### RAW DATA ###

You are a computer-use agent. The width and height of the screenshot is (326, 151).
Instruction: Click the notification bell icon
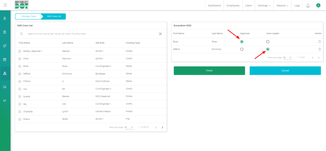click(x=308, y=5)
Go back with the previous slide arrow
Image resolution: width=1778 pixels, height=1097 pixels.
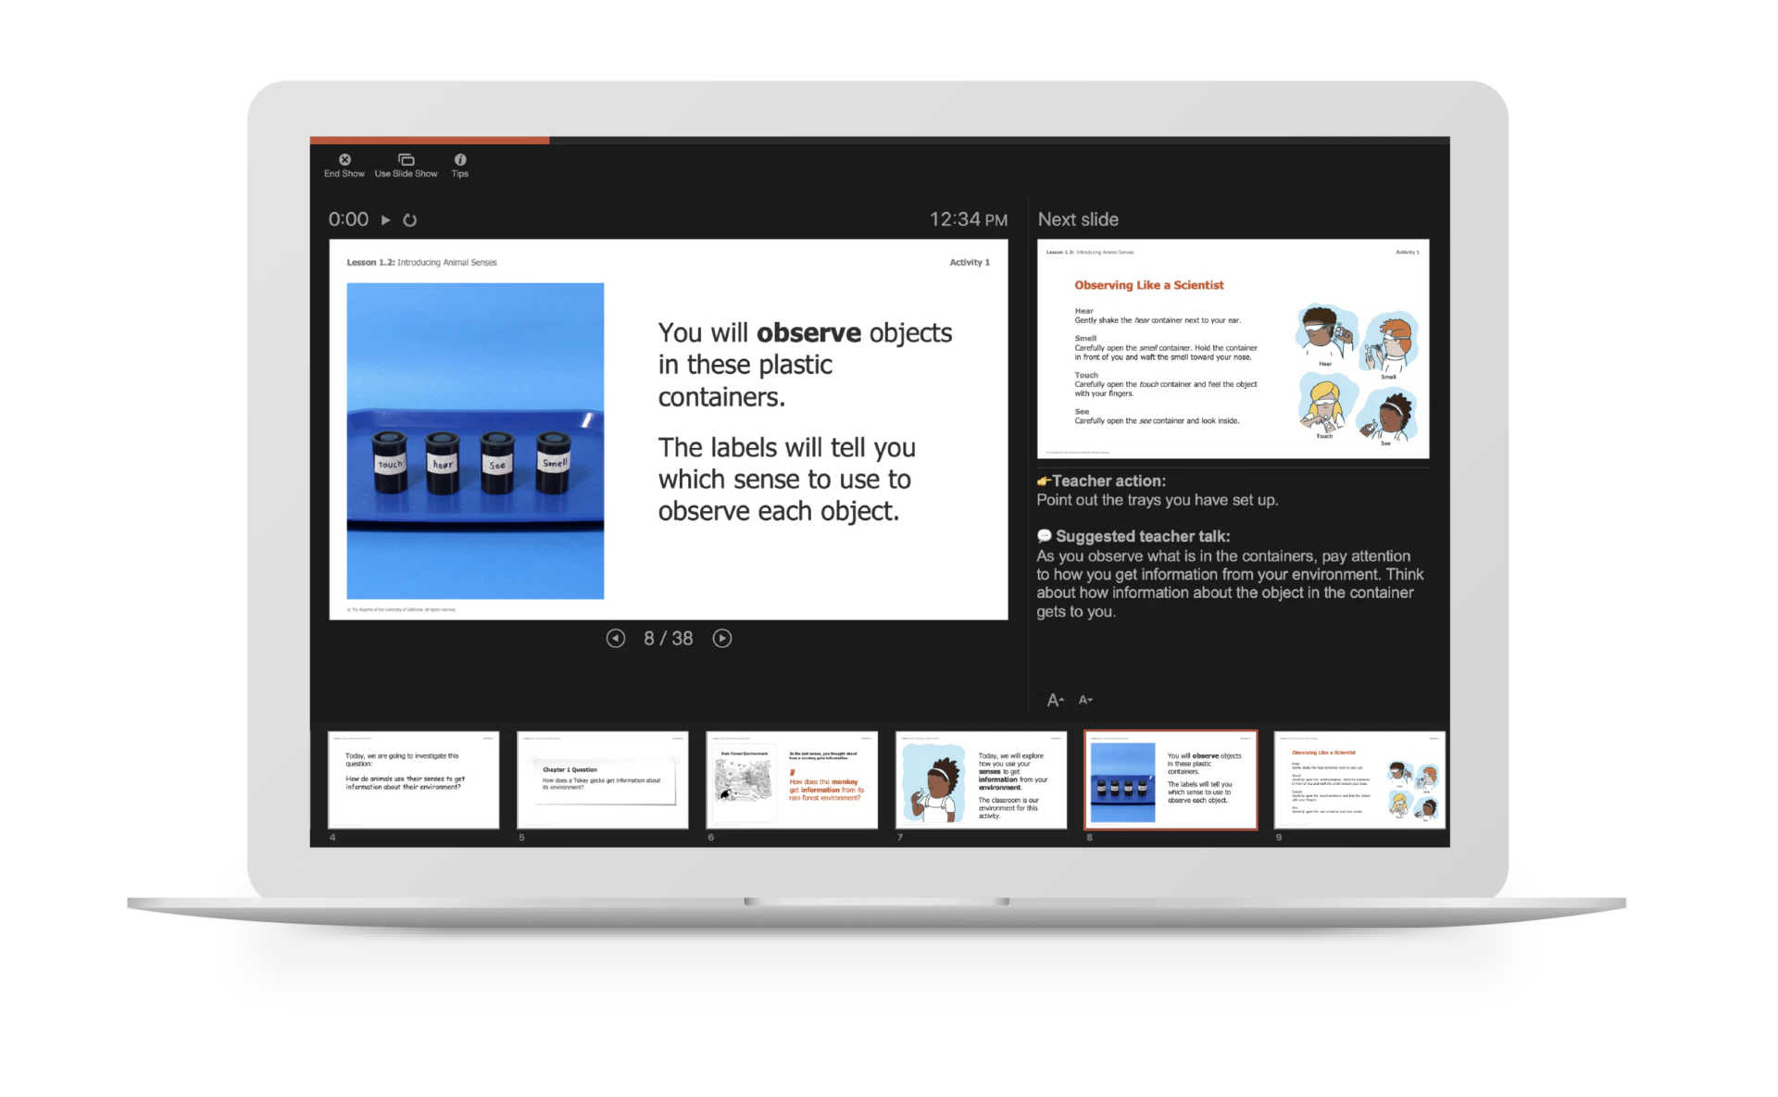615,638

###

WORK TO BE COMPLETED
Put the entries from the line containing "Go back with the previous slide arrow" through the end of the entries into a two-column CSV with the header instruction,coordinates. Make one row per entry, place each value in a single quoted field with line breaks replaced by spaces, and omit the pictures.

FINISHED EXERCISE
instruction,coordinates
"Go back with the previous slide arrow Image resolution: width=1778 pixels, height=1097 pixels.","615,638"